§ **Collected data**
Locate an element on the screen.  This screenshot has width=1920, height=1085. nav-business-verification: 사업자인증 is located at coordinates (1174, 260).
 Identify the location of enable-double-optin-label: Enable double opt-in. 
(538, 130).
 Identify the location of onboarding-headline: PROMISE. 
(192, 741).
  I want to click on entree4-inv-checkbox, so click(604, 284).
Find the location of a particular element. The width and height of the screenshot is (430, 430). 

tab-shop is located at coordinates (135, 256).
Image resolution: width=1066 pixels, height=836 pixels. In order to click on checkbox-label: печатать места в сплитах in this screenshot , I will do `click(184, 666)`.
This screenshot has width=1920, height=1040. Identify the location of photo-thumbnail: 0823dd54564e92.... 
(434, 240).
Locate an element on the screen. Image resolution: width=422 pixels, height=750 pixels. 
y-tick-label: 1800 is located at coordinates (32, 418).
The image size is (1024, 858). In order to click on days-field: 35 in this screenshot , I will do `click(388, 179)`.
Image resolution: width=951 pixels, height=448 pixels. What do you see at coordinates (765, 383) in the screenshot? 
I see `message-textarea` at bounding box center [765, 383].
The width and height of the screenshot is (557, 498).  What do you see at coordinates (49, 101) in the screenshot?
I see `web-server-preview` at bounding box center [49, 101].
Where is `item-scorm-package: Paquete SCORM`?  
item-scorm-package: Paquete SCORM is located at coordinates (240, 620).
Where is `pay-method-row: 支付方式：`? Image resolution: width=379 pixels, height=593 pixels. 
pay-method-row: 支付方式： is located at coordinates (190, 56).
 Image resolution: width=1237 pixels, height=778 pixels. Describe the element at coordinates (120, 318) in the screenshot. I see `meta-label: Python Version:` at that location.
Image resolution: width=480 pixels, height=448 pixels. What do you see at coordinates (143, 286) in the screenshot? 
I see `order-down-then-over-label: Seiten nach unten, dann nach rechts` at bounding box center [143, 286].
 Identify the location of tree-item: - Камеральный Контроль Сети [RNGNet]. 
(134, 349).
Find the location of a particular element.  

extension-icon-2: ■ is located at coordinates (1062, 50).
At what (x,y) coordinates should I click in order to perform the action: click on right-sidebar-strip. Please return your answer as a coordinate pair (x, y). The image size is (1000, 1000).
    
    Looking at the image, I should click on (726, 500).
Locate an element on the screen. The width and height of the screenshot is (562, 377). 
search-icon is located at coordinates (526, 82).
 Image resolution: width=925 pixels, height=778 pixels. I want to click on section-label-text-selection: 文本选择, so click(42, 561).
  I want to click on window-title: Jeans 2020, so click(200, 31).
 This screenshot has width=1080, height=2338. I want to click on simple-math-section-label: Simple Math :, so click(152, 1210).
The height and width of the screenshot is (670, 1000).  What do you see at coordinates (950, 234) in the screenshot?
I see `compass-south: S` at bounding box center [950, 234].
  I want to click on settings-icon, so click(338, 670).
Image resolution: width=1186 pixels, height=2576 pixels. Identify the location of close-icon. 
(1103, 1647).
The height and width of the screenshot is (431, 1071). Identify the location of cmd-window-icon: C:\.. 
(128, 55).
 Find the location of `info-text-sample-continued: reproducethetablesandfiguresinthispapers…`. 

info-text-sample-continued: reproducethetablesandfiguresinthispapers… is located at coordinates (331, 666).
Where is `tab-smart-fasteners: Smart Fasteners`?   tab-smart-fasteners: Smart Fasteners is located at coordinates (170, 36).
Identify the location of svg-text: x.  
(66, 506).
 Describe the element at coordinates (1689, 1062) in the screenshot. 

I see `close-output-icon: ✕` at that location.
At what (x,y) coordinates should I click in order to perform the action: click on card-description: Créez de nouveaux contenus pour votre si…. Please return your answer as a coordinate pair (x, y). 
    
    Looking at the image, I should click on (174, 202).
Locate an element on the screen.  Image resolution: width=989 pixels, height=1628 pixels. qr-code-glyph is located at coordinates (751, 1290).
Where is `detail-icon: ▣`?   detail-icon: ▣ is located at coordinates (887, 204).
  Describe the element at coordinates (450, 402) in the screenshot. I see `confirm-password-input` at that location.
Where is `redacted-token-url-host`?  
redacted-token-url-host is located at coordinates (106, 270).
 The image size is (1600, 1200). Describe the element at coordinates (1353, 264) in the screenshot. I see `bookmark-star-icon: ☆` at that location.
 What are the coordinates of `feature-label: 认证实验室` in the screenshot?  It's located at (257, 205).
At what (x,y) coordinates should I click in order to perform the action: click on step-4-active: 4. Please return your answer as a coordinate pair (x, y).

§ **What you need to do**
Copy the records word for word, beginning at the line that has "The width and height of the screenshot is (557, 498)." and stopping after the line that has "I want to click on settings-icon, so".

§ **Worked solution**
The width and height of the screenshot is (557, 498).  What do you see at coordinates (49, 101) in the screenshot?
I see `web-server-preview` at bounding box center [49, 101].
Where is `item-scorm-package: Paquete SCORM`?  
item-scorm-package: Paquete SCORM is located at coordinates (240, 620).
Where is `pay-method-row: 支付方式：`? Image resolution: width=379 pixels, height=593 pixels. 
pay-method-row: 支付方式： is located at coordinates (190, 56).
 Image resolution: width=1237 pixels, height=778 pixels. Describe the element at coordinates (120, 318) in the screenshot. I see `meta-label: Python Version:` at that location.
Image resolution: width=480 pixels, height=448 pixels. What do you see at coordinates (143, 286) in the screenshot? 
I see `order-down-then-over-label: Seiten nach unten, dann nach rechts` at bounding box center [143, 286].
 Identify the location of tree-item: - Камеральный Контроль Сети [RNGNet]. 
(134, 349).
Find the location of a particular element.  

extension-icon-2: ■ is located at coordinates (1062, 50).
At what (x,y) coordinates should I click in order to perform the action: click on right-sidebar-strip. Please return your answer as a coordinate pair (x, y). The image size is (1000, 1000).
    
    Looking at the image, I should click on (726, 500).
Locate an element on the screen. The width and height of the screenshot is (562, 377). 
search-icon is located at coordinates (526, 82).
 Image resolution: width=925 pixels, height=778 pixels. I want to click on section-label-text-selection: 文本选择, so click(42, 561).
  I want to click on window-title: Jeans 2020, so click(200, 31).
 This screenshot has width=1080, height=2338. I want to click on simple-math-section-label: Simple Math :, so click(152, 1210).
The height and width of the screenshot is (670, 1000).  What do you see at coordinates (950, 234) in the screenshot?
I see `compass-south: S` at bounding box center [950, 234].
  I want to click on settings-icon, so click(338, 670).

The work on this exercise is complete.